[Stored data]
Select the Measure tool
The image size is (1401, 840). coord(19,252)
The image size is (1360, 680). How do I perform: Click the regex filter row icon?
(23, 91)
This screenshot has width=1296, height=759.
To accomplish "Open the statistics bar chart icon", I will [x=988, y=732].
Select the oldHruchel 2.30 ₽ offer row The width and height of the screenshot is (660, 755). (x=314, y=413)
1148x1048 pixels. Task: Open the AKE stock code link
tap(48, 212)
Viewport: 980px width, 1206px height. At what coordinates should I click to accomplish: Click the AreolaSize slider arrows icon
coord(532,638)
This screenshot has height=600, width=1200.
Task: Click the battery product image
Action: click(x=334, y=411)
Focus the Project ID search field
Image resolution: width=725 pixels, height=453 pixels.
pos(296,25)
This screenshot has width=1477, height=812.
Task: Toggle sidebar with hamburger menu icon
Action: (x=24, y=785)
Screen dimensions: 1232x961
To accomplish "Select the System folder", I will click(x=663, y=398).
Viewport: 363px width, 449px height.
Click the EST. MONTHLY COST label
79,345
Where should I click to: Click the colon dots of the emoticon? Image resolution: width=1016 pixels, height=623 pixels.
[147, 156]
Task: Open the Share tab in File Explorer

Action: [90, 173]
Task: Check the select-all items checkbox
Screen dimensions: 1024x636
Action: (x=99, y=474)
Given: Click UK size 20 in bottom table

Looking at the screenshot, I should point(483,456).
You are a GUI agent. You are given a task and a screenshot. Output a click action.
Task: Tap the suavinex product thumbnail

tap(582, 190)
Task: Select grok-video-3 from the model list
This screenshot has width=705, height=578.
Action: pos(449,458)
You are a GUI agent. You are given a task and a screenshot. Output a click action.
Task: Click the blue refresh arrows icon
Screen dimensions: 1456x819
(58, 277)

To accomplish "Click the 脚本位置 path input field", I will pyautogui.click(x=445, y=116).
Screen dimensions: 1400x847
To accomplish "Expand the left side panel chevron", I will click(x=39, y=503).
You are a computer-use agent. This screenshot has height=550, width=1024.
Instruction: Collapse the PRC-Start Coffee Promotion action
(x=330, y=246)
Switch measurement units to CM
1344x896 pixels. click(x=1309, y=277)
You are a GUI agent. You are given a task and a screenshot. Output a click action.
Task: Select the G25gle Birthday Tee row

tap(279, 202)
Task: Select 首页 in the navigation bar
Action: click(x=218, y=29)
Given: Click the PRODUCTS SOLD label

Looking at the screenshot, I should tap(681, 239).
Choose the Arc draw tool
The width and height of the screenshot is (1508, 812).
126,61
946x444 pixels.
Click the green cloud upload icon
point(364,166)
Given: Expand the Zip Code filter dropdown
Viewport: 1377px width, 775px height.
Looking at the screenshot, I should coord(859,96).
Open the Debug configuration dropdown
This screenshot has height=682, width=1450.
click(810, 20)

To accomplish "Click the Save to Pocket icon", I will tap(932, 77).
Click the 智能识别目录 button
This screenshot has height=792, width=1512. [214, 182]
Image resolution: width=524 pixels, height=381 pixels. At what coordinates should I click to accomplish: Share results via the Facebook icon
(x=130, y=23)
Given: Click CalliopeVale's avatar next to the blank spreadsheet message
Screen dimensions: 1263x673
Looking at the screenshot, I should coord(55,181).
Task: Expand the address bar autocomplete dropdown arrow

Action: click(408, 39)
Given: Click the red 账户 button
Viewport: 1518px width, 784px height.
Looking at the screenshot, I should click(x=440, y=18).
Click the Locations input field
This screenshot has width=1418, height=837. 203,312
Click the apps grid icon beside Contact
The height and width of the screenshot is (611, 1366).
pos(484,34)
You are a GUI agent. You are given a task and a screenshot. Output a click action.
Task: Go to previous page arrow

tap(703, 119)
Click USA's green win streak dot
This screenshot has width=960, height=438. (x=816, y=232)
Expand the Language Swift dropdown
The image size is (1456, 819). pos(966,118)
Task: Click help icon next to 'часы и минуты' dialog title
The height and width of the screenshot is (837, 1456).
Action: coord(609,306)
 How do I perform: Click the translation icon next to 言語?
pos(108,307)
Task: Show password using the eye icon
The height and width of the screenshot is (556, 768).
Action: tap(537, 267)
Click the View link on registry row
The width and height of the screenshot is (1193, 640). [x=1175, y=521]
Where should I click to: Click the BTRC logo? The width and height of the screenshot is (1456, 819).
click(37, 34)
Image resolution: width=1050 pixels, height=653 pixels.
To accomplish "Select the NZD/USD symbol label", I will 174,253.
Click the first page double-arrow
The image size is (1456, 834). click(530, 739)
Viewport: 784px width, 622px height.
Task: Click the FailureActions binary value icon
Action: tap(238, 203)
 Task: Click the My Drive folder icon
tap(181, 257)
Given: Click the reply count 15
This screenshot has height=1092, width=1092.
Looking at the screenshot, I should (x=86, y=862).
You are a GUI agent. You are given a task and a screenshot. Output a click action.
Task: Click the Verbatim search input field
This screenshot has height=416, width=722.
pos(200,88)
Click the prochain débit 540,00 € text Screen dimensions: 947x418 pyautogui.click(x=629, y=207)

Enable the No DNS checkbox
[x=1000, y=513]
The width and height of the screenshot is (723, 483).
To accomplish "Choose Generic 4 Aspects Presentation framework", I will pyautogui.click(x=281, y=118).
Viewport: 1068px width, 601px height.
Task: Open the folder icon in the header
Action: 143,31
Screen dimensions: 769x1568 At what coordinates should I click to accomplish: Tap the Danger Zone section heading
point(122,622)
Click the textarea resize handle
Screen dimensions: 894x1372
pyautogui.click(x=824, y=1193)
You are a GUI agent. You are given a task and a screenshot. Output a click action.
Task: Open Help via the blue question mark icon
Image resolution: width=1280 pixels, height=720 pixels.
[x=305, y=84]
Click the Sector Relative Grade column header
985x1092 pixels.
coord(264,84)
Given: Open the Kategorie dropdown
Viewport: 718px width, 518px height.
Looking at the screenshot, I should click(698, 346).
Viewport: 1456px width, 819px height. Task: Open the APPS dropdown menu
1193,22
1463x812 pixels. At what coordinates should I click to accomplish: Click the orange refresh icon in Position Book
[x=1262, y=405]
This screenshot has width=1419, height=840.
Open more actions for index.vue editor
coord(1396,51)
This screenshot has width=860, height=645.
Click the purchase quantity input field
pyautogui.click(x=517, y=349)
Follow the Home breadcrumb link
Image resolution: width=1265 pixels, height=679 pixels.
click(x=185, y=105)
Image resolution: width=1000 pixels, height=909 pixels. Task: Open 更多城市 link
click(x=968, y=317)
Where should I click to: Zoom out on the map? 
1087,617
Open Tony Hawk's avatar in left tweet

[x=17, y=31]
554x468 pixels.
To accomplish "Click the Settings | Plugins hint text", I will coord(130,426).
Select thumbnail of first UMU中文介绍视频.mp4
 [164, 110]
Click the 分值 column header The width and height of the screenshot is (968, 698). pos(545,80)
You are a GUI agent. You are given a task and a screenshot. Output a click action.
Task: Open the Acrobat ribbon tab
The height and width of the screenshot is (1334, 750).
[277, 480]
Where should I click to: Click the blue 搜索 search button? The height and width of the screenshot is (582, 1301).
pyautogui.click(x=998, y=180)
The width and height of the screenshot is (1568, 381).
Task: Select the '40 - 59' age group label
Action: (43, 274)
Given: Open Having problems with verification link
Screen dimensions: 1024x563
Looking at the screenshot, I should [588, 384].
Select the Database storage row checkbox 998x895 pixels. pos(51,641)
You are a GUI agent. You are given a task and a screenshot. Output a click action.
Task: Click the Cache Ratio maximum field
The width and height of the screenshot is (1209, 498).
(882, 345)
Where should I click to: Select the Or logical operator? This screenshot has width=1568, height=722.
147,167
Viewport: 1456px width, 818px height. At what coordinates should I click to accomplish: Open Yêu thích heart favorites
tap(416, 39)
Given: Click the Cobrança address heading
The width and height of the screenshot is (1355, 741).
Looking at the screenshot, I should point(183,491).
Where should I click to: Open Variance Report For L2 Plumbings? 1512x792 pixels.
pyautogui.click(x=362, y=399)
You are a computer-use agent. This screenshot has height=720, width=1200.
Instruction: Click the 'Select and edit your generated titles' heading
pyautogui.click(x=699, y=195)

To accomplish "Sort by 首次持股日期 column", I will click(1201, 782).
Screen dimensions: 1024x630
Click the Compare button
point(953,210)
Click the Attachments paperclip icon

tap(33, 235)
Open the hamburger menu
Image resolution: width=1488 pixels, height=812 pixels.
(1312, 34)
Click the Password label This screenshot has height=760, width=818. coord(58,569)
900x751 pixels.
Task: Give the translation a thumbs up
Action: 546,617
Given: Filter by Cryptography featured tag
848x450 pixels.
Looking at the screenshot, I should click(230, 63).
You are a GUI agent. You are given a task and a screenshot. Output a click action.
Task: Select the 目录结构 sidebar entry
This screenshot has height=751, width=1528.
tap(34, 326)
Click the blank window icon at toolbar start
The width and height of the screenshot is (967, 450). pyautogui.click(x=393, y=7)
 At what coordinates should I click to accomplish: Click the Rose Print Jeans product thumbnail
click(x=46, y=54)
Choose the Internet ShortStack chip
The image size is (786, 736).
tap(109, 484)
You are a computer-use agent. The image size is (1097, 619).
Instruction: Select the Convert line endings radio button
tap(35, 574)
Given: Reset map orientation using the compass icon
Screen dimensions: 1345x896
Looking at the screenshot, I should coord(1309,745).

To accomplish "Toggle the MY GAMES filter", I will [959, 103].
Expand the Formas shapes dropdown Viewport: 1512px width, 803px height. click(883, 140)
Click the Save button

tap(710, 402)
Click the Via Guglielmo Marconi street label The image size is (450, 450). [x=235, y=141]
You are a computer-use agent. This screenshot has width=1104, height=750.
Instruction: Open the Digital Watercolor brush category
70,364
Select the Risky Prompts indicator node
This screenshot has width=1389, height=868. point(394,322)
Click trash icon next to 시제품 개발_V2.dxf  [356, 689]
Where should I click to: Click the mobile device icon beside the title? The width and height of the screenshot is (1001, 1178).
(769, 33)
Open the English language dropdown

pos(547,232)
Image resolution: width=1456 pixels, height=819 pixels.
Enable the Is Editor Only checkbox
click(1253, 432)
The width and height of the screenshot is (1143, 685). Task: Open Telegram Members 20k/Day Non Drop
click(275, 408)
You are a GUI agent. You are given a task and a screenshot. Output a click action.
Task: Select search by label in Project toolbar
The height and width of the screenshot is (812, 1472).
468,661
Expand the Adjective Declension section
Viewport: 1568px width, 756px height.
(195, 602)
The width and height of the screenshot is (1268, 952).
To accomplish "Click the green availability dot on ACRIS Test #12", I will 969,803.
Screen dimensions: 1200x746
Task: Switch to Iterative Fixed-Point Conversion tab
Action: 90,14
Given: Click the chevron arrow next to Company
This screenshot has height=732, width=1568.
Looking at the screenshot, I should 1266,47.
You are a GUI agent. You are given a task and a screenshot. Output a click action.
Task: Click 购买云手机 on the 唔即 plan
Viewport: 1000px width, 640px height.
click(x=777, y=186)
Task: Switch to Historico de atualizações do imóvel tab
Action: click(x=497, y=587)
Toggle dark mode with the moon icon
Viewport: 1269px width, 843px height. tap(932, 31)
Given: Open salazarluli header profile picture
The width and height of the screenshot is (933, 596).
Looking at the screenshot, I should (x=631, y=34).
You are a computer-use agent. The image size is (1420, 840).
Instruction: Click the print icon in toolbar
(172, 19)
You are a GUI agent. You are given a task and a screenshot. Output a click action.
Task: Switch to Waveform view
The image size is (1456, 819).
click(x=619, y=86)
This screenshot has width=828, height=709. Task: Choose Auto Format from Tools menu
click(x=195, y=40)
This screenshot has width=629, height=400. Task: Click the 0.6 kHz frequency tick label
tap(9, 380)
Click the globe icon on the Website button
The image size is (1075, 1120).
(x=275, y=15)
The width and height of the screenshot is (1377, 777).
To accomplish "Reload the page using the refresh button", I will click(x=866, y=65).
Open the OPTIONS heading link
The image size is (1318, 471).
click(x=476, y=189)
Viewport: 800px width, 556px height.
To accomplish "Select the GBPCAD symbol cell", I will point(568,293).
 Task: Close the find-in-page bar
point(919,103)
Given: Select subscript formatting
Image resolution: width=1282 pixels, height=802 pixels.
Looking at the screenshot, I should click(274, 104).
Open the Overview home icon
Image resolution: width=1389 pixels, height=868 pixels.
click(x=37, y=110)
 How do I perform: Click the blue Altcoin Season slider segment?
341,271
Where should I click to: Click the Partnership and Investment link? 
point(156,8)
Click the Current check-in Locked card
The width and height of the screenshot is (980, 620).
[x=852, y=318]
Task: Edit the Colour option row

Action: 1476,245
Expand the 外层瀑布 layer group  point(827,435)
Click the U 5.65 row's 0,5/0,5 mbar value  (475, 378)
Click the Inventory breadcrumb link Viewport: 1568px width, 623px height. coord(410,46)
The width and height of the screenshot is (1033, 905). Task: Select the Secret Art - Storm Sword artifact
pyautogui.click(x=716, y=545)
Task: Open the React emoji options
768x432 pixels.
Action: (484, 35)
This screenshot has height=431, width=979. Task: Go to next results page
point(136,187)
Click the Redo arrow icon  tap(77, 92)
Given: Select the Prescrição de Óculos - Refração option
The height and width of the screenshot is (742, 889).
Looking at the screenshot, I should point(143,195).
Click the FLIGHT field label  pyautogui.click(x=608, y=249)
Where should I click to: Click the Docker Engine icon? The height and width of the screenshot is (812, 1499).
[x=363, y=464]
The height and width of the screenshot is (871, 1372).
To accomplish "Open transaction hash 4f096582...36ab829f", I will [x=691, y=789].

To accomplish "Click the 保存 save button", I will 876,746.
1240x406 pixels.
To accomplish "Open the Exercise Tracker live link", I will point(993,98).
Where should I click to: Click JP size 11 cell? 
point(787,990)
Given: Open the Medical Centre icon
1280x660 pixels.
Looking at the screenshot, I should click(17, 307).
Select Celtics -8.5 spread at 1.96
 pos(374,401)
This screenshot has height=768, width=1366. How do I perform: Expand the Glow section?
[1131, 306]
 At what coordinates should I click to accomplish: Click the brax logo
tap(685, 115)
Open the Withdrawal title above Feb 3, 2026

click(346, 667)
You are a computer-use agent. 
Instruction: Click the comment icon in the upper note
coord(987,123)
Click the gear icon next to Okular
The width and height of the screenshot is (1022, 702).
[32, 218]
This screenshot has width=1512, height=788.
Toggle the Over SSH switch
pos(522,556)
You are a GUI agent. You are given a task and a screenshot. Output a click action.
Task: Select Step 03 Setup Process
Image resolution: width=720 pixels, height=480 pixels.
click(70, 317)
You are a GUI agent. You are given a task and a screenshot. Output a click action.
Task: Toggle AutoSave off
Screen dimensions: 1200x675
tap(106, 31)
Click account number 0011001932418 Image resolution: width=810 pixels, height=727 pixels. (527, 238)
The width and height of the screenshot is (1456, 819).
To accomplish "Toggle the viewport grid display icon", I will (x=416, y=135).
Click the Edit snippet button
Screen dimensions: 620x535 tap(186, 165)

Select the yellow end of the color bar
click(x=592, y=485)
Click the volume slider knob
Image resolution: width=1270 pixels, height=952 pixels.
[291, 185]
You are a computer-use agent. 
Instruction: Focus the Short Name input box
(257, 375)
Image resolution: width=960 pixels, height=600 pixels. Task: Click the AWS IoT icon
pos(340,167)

Given task: Count the lines in the material above that contain the word "chevron" and give only that number.

Response to this task: 2